Two compatible plasmids were recently reported [Ikeda et al. (1992) Nucleic Acids Res. 20, 2517-2524] that together can be used to determine whether a mutant T7 RNA polymerase promoter is active or inactive in vivo. The first plasmid, pKGP1-1, carries T7 gene 1 (the gene encoding T7 RNA polymerase) ligated to a tac promoter, while the second plasmid, pCM-X#, carries the gene encoding chloramphenicol acetyltranferase (CAT) ligated to potential T7 promoters. If the pCM-X# plasmid carries a potential T7 promoter that can be utilized by T7 RNA polymerase, then CAT is produced from transcripts generated by T7 RNA polymerase from the potential promoter on the pCM-X# plasmid. To determine whether Escherichia coli growth characteristics and chloramphenicol (cam) resistance produced by the plasmids pKGP1-1 and pCM-X# reflect the T7 promoter activity of the possible promoters carried by the pCM-X# plasmids, the in vivo and in vitro strengths of the potential T7 promoters were compared and correlated. In vivo promoter strength was determined by measuring the relative amounts of CAT present in E. coli extracts, while relative in vitro promoter strength was measured in transcription assays. The in vivo and in vitro strengths of 22 point mutants of the consensus T7 promoter were shown to correlate with the growth characteristics and cam resistance conferred to E. coli harboring the plasmid pKGP1-1 and the respective pCM-X# plasmid.
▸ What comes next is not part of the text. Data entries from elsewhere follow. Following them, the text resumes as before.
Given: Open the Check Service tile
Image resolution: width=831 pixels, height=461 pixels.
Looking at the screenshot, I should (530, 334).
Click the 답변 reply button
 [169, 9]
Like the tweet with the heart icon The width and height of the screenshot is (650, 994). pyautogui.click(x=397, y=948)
Furthermore, the correlation of T7 promoter activity with the presence and/or absence of specific functional groups in the major grooves of the wild-type and mutant promoters suggest the following are necessary for the efficient utilization of a potential T7 promoter: (1) a hydrogen bond acceptor at the N7 position of the G at -11; (2) either a hydrogen bond acceptor and a hydrogen bond donor at the 4-keto group of the T and 6-amino group of the A at -9 or the 5-methyl group at the T at -9; and (3) either hydrophobic interactions at the 5-hydrogen of the C at -7 or a hydrogen bond acceptor at the N7 of the G at -7.